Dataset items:

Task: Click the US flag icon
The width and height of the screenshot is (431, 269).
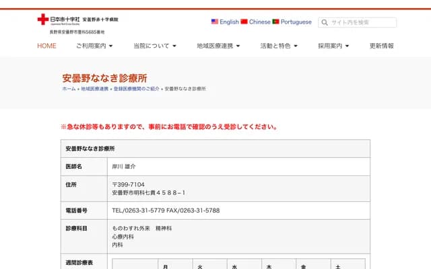Action: [215, 22]
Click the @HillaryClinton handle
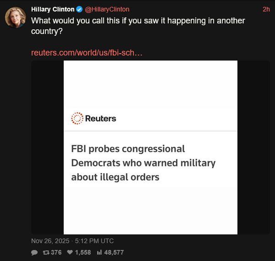Viewport: 275px width, 261px height. (x=107, y=9)
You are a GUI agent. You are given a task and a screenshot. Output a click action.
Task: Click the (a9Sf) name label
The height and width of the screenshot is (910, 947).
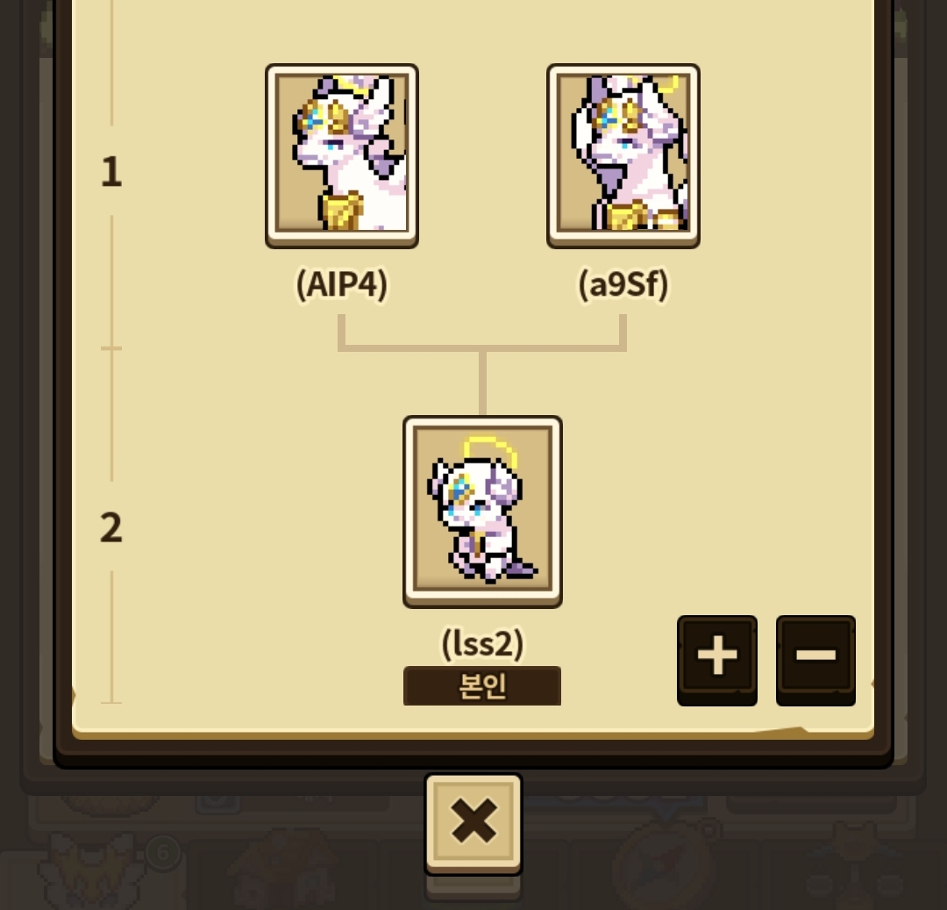[623, 284]
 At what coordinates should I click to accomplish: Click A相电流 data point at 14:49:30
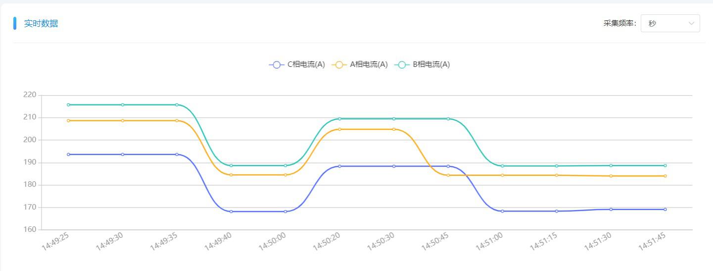click(123, 120)
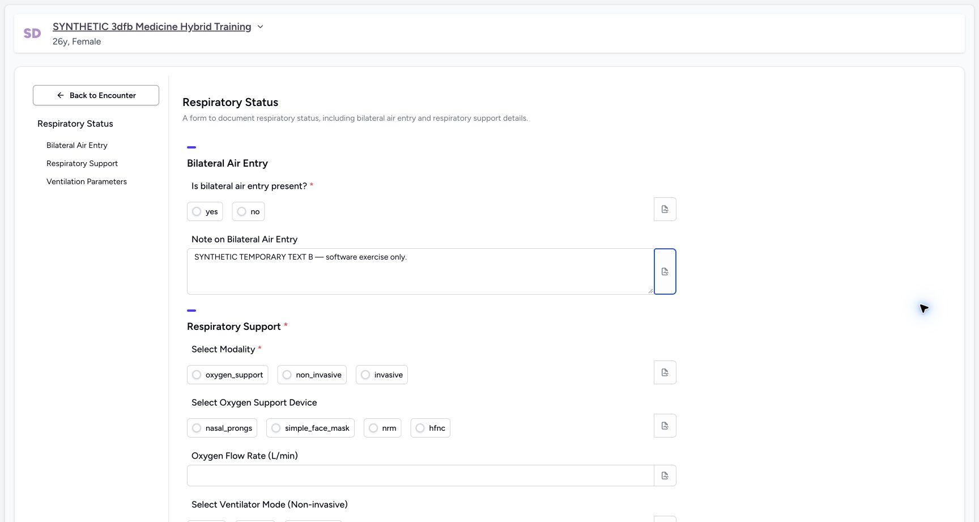
Task: Expand patient name dropdown chevron
Action: [260, 27]
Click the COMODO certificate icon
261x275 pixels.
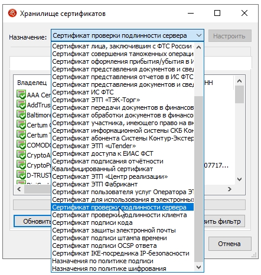pyautogui.click(x=21, y=145)
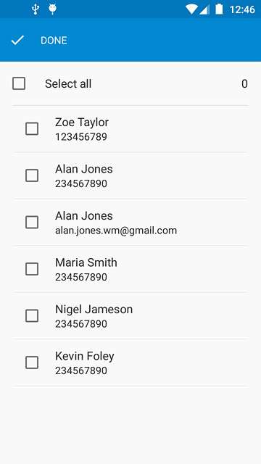Screen dimensions: 261x464
Task: Tap the cellular signal icon
Action: pyautogui.click(x=204, y=9)
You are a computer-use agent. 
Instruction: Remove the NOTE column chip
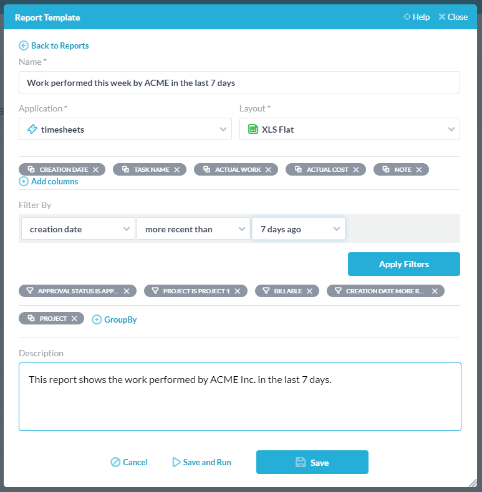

# WORK ORDER
Return each record above as it stands. Pictures stay out.

# EXERCISE ANSWER
Task: Click the US flag icon
The width and height of the screenshot is (431, 269).
Action: [215, 22]
Click the @HillaryClinton handle
Viewport: 275px width, 261px height. (x=107, y=9)
You are a GUI agent. You are given a task and a screenshot. Output a click action.
Task: Click the (a9Sf) name label
The height and width of the screenshot is (910, 947).
[623, 284]
 At what coordinates should I click to accomplish: Click A相电流 data point at 14:49:30
click(123, 120)
Task: Expand patient name dropdown chevron
Action: [260, 27]
Click the COMODO certificate icon
261x275 pixels.
pyautogui.click(x=21, y=145)
Screen dimensions: 261x464
Task: Tap the cellular signal icon
Action: pyautogui.click(x=204, y=9)
You are a computer-use agent. 
Instruction: Remove the NOTE column chip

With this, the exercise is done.